For the nine months ended Sept. 30, 1998, VerticalNet's strategy yielded just $2.3 million in revenue on
losses of $9.8 million. With its public offering under the symbol VERT, the company hopes to raise
$40.25 million to pay back its initial investors and fund the development and acquisition of more Web
sites. But the big payoff for investors will come as the company expands its role as an intermediary to
take fees on e-commerce business. Of course, there's no guarantee that the company will be able to
make its strategy pay off. Just reading the company's S-1 filing with the Securities and Exchange
Commission is enough to make any investor blanche. "To date, we have not generated any material
revenues from e-commerce," it states. "We do not anticipate generating significant revenues from
e-commerce until, at the earliest, 2000, if ever."
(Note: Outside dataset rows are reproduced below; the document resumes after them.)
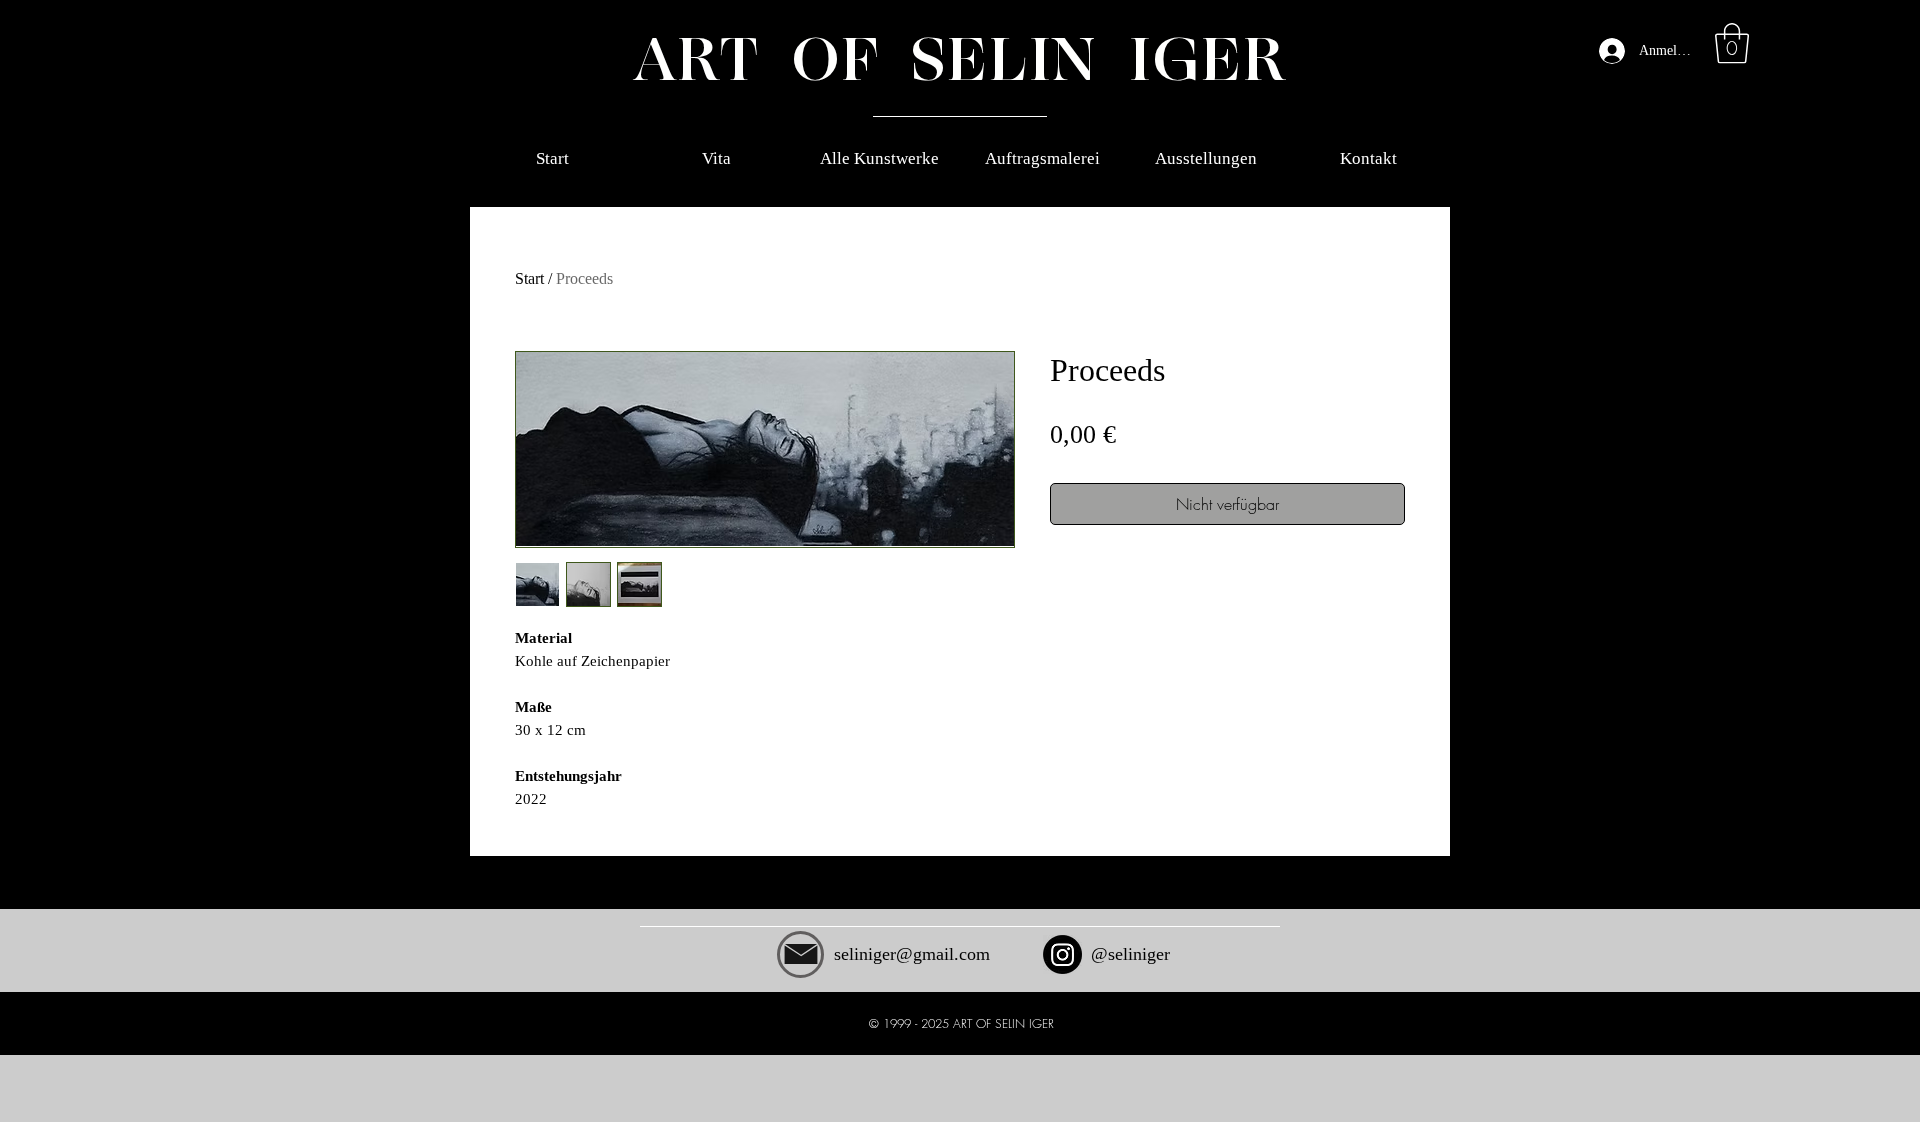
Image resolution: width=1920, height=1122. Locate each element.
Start (529, 278)
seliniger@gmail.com (912, 954)
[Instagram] (1062, 954)
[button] (1732, 43)
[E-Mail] (800, 954)
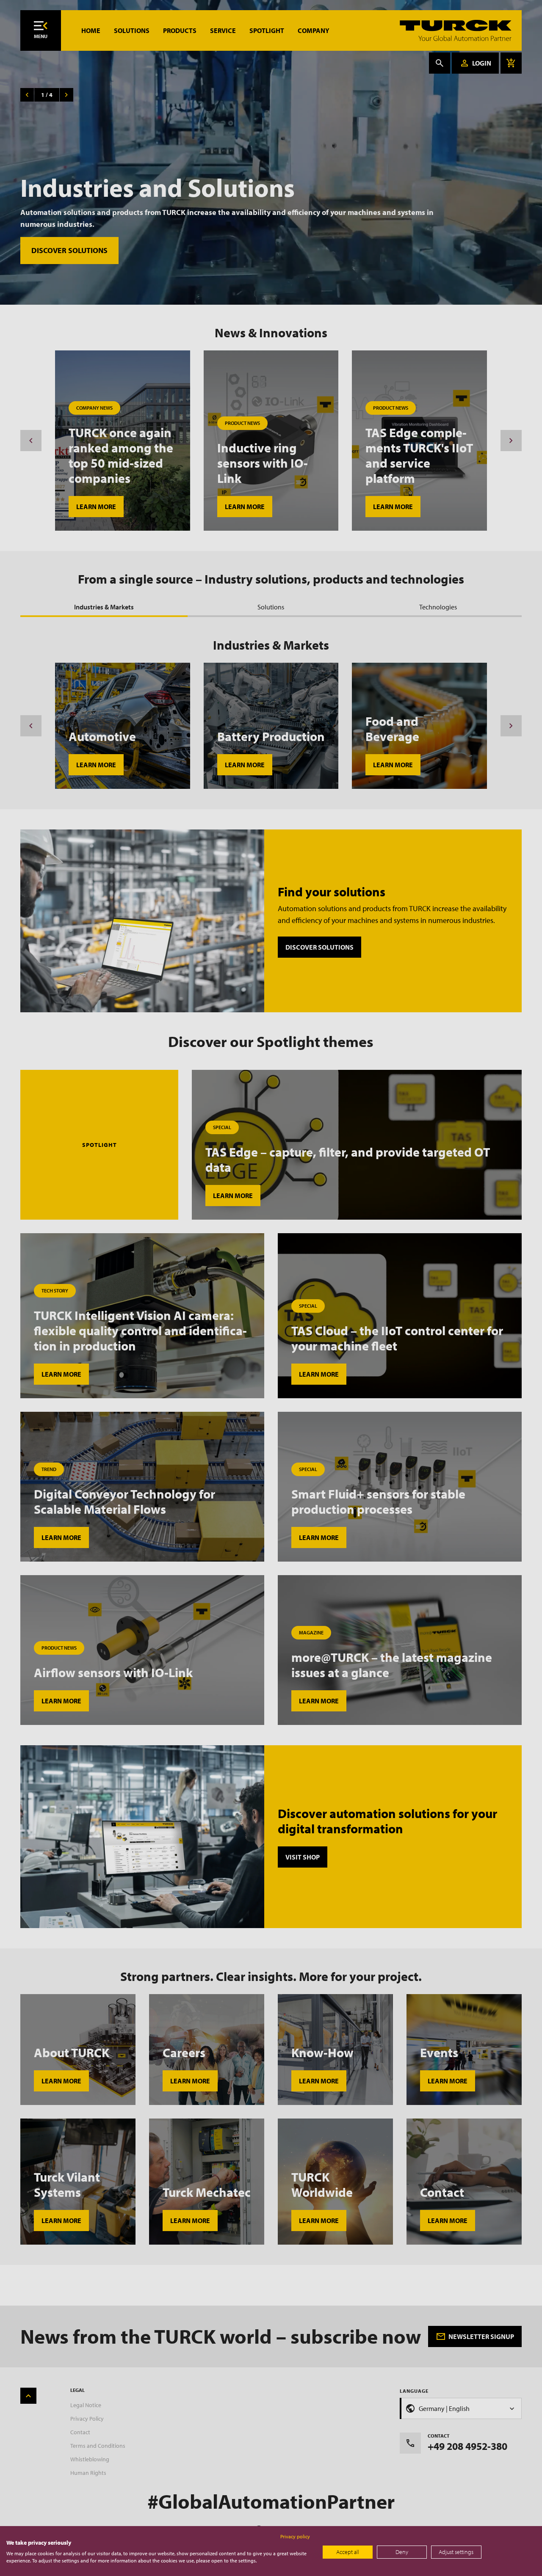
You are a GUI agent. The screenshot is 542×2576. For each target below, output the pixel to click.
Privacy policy (295, 2536)
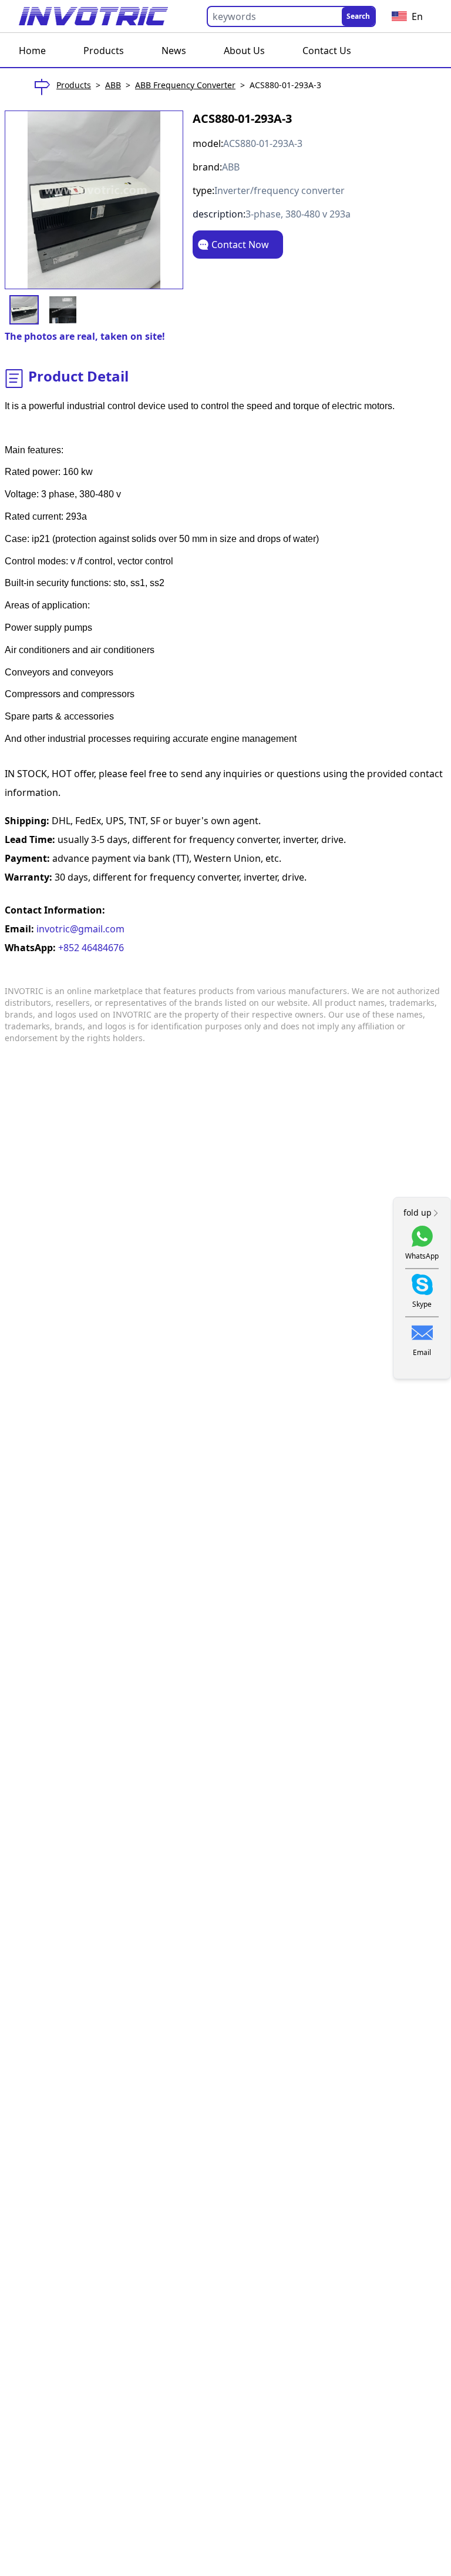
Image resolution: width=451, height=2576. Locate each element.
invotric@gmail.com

And certainly, others have tried and failed in this category. Not even former Lotus chairman Jim Manzi
could resurrect the ambitious Industry.net, a sort of Nasdaq-like trading system for industrial vendors
and buyers. After six years of struggle, that company filed for bankruptcy-court protection 18 months
ago.

But Cook and others believe that VerticalNet may have cracked problems that hamstrung Industry.
First off, the company's founders, Michael J. Hagan and Michael P. McNulty, two former college
chums, aren't trying to provide the world's biggest catalog of industrial goods. Instead, they've narrowed
their focus to industries that could benefit from a centralized location for trading information and tips.
For the individual sites to work, says Steven Bell, an analyst at Forrester Research, VerticalNet must
focus on industries where competitive barriers are low, information sharing is high and players tend to
relate to each other as professionals rather than employees of specific companies. "They're very
sophisticated about picking a market to go after," says Bell.

Second, the company has some pretty impressive backers. Internet Capital Group, a Wayne, Pa., firm
that invests in start-up companies in the Internet business-to-business arena, owns 49% of VerticalNet
(and some 39% after the IPO). In turn, ICG's investors include Compaq Computer (CPQ), GE Capital
(a unit of General Electric (GE)), Comcast (CSCK) and Safeguard Scientifics (SFE), a public
venture fund that backed companies like Novell (NOVL) and Cambridge Technology Partners
(CATP). Internet Capital has helped the company land some marquee partners and executives.
VerticalNet has a three-year agreement with both Excite (XCIT) and AltaVista, a division of Compaq, to
develop an industrial channel for the search engines, and its CEO of 18 months, Mark Walsh, is the
former America Online (AOL) senior vice president who founded that company's business-to-business
channel called AOL Enterprise.

Cook cites another advantage to VerticalNet's business model: It has the potential to become profitable
far faster than its rivals, which target consumers. Remember AOL? It is generating earnings now, but
AOL was in the red on and off from its founding in 1985 until 1997 because it was spending roughly a
third of its revenue carpet-bombing the country with diskettes. It's the same kind of marketing spending
that keeps companies like Amazon.com (AMZN) from being profitable. But Cook says that companies
targeting businesses will have to spend far less to get the attention of users. "Businesses are less
interested in brand names," he says. "You provide them with a value proposition and they will come."

VerticalNet isn't achieving those advantages yet. Sales and marketing costs of nearly $5 million
accounted for the biggest piece of the company's expenses. And how long it will take to become
profitable is anybody's guess. The good news is that revenue is growing at an average of 48% a quarter
from advertising. And the potential in the business-to-business segment is pretty awesome.